The economical advantages of GaN-based applications imposed the development of new manufacturing technologies. Wafer bonding was already adopted by semiconductor industry for consumer electronics, automotive or space applications so existing process solutions could be further developed for the new applications.
One of the most significant benefits of using wafer bonding for GaN-based applications is the possibility to combine GaN with various substrate materials offering a high flexibility by imposing strict quality requirements only to the surfaces to be joined together by bonding and not to their crystal structure.
The diversity of the new devices imposes different design criteria for the wafer bonding process. In order to provide a good platform for manufacturing the European research project AGATE aimed to create a substrate manufacturing pilot line to provide high quality substrates to device manufacturers. As main target, high quality substrates were produced by transferring GaN layers to different engineered substrates by a wafer bonding and layer transfer process.
The process flow was:
- The GaN layers on Sapphire substrates were coated with silicon dioxide layers and planarized by CMP
- The Molibdenum substrates/ Poly-AlN substrates were coated with silicon dioxide layers and planarized by CMP
- Both wafers were plasma activated using nitrogen plasma
- The wafers were bonded at room temperature and further thermally annealed at low temperatures
- The Sapphire substrate was removed.
In order to further expand the application field of the pilot line the oxide-free direct bonding of GaN on Si was performed. In this approach, the process flow used was as below:
- The GaN layers on Sapphire substrates were surface activated using ion beam sputtering for removing native oxides and contaminants from the surface.
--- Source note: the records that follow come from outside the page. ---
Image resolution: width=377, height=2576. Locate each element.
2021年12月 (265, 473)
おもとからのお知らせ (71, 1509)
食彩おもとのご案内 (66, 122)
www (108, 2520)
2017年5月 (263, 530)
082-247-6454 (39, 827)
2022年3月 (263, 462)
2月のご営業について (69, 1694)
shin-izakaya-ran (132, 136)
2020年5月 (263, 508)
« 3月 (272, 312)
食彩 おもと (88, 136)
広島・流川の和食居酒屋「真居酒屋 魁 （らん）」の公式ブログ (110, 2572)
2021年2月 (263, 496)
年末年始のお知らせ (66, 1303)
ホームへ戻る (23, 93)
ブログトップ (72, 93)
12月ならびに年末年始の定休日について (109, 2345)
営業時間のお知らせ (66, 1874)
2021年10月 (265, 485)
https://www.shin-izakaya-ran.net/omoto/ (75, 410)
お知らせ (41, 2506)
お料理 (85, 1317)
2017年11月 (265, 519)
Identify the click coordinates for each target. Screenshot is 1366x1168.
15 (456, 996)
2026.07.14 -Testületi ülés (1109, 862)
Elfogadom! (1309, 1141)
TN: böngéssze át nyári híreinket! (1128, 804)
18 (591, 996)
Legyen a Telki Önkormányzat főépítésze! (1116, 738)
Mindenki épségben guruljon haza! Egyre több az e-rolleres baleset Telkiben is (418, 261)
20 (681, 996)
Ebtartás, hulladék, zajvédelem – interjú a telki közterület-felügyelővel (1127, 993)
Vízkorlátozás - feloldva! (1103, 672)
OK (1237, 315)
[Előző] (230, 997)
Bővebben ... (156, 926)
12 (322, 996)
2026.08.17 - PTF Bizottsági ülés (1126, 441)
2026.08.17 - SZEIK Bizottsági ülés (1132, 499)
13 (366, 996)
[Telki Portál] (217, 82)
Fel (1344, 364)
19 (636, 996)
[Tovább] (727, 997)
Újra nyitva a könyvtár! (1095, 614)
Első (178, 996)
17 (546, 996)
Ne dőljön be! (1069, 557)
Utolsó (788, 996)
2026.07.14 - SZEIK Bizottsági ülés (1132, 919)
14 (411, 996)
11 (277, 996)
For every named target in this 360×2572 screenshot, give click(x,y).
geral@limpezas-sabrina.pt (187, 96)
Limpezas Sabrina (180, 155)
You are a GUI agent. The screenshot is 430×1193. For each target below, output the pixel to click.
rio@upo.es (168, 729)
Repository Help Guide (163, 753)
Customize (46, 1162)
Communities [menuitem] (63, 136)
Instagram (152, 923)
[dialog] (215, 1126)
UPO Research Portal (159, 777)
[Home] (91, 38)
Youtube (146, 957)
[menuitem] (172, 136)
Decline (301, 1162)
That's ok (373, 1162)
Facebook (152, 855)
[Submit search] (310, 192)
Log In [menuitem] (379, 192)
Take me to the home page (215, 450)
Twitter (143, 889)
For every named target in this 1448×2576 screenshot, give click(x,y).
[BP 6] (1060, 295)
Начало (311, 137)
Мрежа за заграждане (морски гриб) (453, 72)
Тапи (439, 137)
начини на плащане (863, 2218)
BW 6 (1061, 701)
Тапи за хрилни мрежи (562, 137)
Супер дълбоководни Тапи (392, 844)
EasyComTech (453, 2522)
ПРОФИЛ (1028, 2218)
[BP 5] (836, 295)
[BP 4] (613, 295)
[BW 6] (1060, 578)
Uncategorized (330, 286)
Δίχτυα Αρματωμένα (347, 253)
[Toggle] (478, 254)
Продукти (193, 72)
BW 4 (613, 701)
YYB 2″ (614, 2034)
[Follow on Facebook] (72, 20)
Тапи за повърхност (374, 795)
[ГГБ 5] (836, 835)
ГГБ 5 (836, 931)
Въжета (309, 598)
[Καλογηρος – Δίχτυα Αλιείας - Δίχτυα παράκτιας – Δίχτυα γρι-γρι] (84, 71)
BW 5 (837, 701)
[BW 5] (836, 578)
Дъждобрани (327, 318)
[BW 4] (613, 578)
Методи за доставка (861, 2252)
- The Si wafers were surface activated using same principle and native oxide was removed.
- The GaN-Si direct bonding was performed in situ under high vacuum at room temperature, then thermal annealing was performed at low temperature.
This work presents experimental details on the two process flows described. The incoming substrates were inspected by measuring the surface microroughness by Atomic Force Microscopy (AFM), their geometry (bow measurement using white light interferometry) and the presence of oxides on their surfaces was investigated by elipsometry.
The bonded substrates were characterized in terms of bow and the bonding quality was inspected using visual inspection and Scanning Acoustic Microscopy (SAM).
The oxide free bonds were characterized by cross-section TEM and EDAX and their thermal and electrical performance were measured.